Fantastic Defenders

momotaro enlists allies

Momotaro enlists allies: a dog, a monkey, and a pheasant. [Project Gutenberg]

I have recently served as co-editor of a short story anthology, Fantastic Defenders, with my fellow writer, David Keener. The official release was during Balticon. I had fun writing the introduction, and here it is, to give you an idea of what the book’s aim is:

One place to begin, in talking about fantastic defenders, is the Japanese folk tale “Momotaro”: a childless old woman finds a beautiful peach floating down a stream and she takes it home to her husband; the peach suddenly splits open and a miraculous baby boy is inside. When the boy grows to fifteen years old, he hears of the people of northeast Japan being terrorized by demons who arrive by sea to pillage, kidnap, and murder. Momotaro determines that he will be their defender and fight the demons.

Or, if you prefer, look at Beowulf: the young man hears of a land being tormented by the man-eating monster Grendel and he sails from his home in Geatland to offer himself as defender to King Hrothgar.

As for the “fantastic” part, while it points to the story having fantastical elements, the defender often does not have any magical powers—but still may have to oppose supernatural creatures. Momotaro may be a gift from heaven to a deserving couple, but no special powers are given to him. Beowulf relies on his courage and his great physical strength.

In these two exemplar stories, we can discern the nature of the defender, who:

• is compassionate and feels intensely the distress of others;
• may defend an individual, but frequently is defending an entire people; and
• possesses an extraordinary firmness of will and clarity of purpose, and does not waver or give up.

Every defender will not perfectly fulfill all of these traits, but this is our starting point.

The struggle against despair is a frequent theme in stories of fantastic defenders. Sometimes it is an inward struggle, a personal dark night of the soul. Or despair permeates an entire community; a people have lost the ability to live their lives free from oppression and violence. The defender is the enemy of despair.

- SUPPLIED ENTRIES
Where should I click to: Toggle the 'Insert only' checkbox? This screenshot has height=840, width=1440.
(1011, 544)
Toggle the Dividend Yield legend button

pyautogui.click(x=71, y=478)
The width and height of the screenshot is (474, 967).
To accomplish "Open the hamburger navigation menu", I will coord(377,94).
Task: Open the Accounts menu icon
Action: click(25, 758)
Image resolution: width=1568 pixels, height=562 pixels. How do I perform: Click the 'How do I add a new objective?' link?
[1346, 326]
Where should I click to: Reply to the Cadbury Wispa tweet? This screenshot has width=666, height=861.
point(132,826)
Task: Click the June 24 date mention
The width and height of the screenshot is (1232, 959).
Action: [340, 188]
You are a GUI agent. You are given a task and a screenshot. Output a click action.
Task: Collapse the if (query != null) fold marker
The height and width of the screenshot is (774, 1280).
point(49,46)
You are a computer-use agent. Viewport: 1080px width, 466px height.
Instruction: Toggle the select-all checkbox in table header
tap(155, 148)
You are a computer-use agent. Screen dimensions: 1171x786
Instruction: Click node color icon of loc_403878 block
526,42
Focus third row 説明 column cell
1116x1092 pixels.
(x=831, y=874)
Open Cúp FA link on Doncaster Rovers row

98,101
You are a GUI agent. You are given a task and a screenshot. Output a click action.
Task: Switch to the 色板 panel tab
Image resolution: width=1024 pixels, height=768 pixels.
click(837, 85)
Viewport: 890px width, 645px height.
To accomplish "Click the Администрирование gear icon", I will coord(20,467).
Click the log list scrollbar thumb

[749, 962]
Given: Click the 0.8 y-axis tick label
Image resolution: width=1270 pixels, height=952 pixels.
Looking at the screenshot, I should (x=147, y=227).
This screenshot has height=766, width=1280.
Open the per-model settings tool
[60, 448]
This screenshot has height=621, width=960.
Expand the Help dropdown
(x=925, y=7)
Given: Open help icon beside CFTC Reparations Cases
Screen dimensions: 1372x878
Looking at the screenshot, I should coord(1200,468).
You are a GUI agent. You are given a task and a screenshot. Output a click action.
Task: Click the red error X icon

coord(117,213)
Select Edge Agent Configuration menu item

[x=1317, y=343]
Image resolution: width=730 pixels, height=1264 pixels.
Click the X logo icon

- STATED GOAL
Print the part of the Fantastic Defenders introduction that begins at the words "In these two" and stops after "enemy of despair.", copied word for word.

- FINAL RESULT
In these two exemplar stories, we can discern the nature of the defender, who:

• is compassionate and feels intensely the distress of others;
• may defend an individual, but frequently is defending an entire people; and
• possesses an extraordinary firmness of will and clarity of purpose, and does not waver or give up.

Every defender will not perfectly fulfill all of these traits, but this is our starting point.

The struggle against despair is a frequent theme in stories of fantastic defenders. Sometimes it is an inward struggle, a personal dark night of the soul. Or despair permeates an entire community; a people have lost the ability to live their lives free from oppression and violence. The defender is the enemy of despair.